Filter the entries below, keeping only lines with the word "Switch".

====== Extracted entries ======

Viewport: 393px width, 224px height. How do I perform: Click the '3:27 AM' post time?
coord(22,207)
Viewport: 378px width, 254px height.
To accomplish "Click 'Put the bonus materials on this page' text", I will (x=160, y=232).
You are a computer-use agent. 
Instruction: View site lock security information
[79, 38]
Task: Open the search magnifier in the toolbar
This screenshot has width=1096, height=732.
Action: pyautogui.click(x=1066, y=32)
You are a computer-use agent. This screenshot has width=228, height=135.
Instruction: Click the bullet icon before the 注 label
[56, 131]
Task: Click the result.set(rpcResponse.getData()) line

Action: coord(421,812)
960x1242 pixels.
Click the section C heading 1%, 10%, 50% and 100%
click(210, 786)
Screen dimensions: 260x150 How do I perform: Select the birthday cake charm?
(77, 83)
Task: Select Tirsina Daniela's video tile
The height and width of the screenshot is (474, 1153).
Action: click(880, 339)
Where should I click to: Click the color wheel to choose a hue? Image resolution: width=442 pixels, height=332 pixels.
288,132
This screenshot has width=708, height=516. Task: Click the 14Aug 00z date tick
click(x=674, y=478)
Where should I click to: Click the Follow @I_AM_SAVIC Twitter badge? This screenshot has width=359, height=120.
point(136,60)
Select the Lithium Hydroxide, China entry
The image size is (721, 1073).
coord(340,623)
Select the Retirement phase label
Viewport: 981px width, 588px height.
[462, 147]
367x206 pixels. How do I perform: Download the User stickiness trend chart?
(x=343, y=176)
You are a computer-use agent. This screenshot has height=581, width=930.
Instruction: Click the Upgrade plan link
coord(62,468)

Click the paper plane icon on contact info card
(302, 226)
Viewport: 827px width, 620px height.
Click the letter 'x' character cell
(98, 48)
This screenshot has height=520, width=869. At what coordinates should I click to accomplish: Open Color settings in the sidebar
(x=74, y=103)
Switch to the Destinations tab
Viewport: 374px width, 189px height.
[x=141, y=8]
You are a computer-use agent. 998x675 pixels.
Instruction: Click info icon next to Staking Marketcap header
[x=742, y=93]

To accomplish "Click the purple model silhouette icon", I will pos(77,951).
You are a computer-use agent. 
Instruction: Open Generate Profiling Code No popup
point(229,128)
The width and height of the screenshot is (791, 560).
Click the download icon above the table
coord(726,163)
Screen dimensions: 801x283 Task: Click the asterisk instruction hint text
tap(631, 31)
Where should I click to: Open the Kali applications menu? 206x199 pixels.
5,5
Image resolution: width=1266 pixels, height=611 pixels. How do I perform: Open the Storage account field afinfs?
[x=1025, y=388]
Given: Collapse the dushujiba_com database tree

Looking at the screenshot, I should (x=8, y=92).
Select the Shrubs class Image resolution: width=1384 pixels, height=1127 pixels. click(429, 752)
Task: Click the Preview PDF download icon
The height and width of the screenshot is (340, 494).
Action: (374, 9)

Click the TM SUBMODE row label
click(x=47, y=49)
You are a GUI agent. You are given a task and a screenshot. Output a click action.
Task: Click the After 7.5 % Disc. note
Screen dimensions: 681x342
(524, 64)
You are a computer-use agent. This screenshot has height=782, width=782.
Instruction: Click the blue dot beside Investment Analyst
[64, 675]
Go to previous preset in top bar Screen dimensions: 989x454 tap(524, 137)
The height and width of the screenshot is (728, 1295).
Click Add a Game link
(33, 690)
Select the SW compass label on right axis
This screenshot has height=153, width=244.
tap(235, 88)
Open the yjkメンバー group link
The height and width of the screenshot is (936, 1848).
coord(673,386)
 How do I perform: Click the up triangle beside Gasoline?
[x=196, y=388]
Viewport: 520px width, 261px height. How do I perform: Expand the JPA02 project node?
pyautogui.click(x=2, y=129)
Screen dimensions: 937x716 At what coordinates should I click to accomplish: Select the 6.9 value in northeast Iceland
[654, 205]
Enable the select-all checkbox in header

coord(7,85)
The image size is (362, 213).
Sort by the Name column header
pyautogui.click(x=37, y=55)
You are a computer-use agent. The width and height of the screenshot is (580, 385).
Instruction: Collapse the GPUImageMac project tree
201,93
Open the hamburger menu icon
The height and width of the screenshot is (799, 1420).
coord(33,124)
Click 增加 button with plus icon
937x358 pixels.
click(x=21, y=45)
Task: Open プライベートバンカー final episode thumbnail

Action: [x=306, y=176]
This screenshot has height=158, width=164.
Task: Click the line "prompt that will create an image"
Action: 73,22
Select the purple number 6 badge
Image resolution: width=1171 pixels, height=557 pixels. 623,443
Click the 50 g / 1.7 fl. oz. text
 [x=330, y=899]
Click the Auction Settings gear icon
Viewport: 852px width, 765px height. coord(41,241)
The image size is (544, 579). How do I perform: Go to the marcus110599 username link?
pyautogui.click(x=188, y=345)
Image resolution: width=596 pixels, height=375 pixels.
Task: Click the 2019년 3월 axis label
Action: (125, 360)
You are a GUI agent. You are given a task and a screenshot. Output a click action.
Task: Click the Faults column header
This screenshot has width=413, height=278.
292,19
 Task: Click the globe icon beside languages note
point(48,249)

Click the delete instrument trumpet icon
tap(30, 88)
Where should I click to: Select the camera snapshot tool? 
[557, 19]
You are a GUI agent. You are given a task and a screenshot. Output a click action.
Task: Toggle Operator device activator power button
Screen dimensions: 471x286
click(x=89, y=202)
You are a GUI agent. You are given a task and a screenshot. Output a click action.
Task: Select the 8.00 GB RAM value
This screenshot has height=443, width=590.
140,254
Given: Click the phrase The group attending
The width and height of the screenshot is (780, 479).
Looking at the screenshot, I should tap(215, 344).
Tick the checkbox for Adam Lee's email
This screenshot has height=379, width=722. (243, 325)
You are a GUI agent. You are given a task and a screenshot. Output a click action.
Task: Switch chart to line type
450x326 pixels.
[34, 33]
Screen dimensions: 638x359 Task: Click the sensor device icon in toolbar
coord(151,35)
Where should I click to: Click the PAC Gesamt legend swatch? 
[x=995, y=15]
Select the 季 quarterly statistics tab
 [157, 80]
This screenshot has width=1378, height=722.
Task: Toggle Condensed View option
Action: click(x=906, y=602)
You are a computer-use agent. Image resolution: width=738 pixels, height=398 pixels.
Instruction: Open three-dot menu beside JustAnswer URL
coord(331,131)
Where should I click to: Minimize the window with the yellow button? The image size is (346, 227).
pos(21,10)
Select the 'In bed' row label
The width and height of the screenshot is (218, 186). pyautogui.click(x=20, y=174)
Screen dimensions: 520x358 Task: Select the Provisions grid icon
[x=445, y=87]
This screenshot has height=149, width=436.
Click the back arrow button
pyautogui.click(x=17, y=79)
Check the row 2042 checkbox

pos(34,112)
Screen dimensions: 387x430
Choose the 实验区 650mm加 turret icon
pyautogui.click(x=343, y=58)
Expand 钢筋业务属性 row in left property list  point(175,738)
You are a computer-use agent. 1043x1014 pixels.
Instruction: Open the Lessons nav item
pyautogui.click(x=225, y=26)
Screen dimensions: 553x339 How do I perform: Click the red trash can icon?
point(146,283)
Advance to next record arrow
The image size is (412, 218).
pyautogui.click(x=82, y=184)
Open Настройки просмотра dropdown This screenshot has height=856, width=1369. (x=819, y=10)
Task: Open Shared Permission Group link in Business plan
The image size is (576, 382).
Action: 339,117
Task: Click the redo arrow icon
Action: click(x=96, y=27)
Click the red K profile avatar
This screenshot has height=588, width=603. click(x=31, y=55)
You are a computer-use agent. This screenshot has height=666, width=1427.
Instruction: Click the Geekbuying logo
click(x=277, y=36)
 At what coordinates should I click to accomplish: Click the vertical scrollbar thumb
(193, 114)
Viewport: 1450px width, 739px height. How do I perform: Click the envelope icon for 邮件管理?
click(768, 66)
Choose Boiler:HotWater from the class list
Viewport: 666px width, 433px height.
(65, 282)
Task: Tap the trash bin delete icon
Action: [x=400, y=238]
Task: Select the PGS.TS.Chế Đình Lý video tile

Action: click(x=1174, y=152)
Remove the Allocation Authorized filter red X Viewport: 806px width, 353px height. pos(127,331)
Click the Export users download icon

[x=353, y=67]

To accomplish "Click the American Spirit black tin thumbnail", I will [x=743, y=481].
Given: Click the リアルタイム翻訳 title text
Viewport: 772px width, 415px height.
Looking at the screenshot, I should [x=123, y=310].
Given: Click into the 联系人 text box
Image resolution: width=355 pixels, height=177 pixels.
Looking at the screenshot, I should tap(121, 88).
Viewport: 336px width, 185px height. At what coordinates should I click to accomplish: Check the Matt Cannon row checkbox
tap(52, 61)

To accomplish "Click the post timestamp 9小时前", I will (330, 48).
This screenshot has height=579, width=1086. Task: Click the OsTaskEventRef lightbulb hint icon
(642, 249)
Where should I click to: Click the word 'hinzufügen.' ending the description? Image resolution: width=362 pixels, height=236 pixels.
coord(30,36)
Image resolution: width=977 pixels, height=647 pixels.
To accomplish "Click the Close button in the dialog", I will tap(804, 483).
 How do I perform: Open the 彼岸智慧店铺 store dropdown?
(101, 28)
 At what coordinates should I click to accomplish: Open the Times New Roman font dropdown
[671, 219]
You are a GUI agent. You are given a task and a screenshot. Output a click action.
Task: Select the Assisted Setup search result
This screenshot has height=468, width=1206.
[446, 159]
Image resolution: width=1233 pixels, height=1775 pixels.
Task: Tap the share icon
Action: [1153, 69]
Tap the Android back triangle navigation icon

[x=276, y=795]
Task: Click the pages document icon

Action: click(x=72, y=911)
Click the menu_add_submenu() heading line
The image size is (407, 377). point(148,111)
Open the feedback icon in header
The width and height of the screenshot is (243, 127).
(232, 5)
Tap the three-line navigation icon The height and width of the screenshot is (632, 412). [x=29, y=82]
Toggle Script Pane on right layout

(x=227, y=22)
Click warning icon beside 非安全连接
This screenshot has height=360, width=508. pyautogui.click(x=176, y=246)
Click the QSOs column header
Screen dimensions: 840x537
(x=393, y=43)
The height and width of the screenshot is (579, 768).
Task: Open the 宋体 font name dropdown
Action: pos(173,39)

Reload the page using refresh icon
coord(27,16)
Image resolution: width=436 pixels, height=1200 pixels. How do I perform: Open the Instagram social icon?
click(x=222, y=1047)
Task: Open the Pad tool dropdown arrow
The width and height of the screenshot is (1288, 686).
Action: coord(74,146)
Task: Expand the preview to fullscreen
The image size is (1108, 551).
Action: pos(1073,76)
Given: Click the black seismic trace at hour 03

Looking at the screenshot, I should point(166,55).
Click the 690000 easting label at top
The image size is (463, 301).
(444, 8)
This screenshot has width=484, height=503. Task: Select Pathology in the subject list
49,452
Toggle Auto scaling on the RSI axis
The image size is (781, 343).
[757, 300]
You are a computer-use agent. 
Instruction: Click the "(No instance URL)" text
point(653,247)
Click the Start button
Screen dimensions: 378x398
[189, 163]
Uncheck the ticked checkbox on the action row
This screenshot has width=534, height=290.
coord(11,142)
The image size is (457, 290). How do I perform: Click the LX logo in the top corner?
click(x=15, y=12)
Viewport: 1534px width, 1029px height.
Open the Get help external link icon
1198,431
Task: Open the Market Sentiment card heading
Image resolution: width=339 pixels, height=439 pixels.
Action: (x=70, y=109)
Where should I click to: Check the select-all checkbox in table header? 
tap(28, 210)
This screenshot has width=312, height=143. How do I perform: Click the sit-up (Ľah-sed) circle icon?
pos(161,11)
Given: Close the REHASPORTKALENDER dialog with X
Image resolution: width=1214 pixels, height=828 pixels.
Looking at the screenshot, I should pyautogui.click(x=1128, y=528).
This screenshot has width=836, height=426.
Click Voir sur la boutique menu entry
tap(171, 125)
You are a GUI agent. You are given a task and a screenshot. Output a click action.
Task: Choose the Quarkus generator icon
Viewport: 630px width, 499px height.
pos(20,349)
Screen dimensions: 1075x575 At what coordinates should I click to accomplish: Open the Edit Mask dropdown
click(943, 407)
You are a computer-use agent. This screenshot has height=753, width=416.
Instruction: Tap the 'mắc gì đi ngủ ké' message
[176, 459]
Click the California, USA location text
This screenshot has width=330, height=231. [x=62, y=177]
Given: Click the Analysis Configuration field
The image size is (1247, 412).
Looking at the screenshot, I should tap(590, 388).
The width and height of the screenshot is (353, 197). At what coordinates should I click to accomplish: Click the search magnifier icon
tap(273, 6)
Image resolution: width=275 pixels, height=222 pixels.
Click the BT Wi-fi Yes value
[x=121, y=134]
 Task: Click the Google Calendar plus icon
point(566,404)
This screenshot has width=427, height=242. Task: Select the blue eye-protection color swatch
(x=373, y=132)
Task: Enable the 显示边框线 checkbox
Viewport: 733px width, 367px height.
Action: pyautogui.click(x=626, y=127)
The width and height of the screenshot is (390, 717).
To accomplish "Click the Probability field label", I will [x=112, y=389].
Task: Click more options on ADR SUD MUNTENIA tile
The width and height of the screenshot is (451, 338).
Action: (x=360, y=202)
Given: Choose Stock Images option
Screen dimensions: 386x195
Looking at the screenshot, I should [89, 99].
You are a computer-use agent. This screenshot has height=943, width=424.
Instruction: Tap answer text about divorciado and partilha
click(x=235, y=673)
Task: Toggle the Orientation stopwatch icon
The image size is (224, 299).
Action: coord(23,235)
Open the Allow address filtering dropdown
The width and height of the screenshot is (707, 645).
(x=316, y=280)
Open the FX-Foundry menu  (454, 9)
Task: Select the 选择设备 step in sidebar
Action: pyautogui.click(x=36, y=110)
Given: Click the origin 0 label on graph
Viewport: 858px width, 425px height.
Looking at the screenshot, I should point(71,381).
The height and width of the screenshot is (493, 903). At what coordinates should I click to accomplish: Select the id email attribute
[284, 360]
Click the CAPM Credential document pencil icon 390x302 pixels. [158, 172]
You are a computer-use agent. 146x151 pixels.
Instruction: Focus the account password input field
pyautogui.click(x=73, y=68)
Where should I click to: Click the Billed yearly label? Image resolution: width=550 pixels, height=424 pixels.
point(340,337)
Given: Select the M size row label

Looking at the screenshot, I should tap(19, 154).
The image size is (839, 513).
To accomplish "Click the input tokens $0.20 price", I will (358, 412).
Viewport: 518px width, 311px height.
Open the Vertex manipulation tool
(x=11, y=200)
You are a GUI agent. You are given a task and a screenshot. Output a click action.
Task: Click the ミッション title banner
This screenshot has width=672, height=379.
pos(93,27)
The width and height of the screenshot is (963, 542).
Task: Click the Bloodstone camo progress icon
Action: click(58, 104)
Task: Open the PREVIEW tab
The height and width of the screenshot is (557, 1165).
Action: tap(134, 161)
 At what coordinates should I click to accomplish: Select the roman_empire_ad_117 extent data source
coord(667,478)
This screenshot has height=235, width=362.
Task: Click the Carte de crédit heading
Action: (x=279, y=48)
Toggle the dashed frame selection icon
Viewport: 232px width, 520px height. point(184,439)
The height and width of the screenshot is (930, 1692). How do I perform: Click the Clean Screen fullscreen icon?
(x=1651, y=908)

======

### Written response:
Switch to the Destinations tab
Task: Switch chart to line type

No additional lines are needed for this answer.